We are an evolving nation, these are pivotal times, and the federal judiciary desperately needs a makeover.

Breaking half a century of precedent

One of the great fallacies of the American common law system is to believe that a judge can be impartial.

Allowing the Texas law to stay in place while parties litigate its constitutionality clearly shows that this court is far from objective. With President Donald Trump's three appointees and Justice Clarence Thomas on the bench, the six conservative justices are determined to rally against nearly 50 years of progressive judicial precedent in favor of a far-right ideology that subjugates women's rights to those of a second-tier citizen or, in the words of former Justice Ruth Bader Ginsburg, "less than a fully adult human responsible for her own choices."

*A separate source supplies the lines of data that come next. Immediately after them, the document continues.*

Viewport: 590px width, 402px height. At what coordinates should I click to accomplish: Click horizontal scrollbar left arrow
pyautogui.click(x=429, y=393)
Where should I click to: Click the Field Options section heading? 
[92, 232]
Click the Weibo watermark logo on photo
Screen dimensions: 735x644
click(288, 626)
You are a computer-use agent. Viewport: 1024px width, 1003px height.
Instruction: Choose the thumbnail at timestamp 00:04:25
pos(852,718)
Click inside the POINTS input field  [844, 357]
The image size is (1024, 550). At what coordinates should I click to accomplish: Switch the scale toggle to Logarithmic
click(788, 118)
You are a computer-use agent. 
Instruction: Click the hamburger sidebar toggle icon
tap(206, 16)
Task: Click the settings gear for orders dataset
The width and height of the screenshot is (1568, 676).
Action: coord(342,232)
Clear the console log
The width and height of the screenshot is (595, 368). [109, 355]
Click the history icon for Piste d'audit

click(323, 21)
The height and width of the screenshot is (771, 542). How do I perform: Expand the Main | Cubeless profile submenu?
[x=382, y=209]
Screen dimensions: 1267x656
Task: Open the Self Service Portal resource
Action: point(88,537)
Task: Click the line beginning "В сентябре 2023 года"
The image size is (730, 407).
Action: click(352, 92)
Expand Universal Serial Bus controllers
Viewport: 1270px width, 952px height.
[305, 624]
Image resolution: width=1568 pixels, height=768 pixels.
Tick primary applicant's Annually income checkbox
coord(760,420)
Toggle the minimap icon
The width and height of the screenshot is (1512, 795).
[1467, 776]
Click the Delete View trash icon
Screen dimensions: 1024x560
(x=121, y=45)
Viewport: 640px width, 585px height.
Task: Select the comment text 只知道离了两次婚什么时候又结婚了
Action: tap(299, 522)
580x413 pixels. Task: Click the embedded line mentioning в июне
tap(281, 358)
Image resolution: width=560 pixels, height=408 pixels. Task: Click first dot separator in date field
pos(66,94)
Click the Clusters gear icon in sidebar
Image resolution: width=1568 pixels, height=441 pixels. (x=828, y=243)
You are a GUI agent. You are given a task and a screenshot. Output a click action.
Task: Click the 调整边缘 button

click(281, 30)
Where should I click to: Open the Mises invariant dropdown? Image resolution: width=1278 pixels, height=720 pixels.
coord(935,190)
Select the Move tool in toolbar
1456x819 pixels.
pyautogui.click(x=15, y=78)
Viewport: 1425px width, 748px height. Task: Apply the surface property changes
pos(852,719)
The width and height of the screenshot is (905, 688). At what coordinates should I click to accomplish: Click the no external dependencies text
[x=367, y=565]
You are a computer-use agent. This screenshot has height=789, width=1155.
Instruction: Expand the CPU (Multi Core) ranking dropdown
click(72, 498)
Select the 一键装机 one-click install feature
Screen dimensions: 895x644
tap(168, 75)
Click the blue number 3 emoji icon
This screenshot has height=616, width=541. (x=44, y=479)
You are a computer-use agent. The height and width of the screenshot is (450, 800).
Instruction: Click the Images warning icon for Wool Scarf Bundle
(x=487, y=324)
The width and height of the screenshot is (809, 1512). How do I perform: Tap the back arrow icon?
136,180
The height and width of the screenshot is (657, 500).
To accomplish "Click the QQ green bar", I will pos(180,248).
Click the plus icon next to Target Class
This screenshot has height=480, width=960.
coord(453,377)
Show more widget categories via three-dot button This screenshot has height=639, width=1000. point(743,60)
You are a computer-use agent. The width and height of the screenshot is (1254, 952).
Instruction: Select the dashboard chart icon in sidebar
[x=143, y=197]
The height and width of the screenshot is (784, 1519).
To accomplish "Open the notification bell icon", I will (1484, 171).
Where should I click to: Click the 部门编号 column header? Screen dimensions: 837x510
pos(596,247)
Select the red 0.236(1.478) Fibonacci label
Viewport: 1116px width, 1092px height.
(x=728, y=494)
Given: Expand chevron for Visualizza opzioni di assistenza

The last time the Supreme Court overturned 50 years of precedent was in Brown v. Board of Education.
The last time the Supreme Court overturned 50 years of precedent was in Brown v. Board of Education.

To put that into context, the last time the Supreme Court overturned half a century of precedent was in Brown v. Board of Education, in which the Warren court held the apartheid-esque doctrine of "separate but equal" as unconstitutional.

In his book, Breyer references historic problems of a lack of judicial authority that this nation once faced as warnings that any meddling with the court could erode the check and balance that the judiciary provides on the other two branches of government.

But that is no longer an issue. Instead, a weak judiciary has been gradually replaced with borderline judicial tyranny – with three justices, nominated by the nation's worst president, sitting for "life" as they push through right-wing agendas on their procedural or "shadow" docket, which means cases get decided without oral argument, or full briefing.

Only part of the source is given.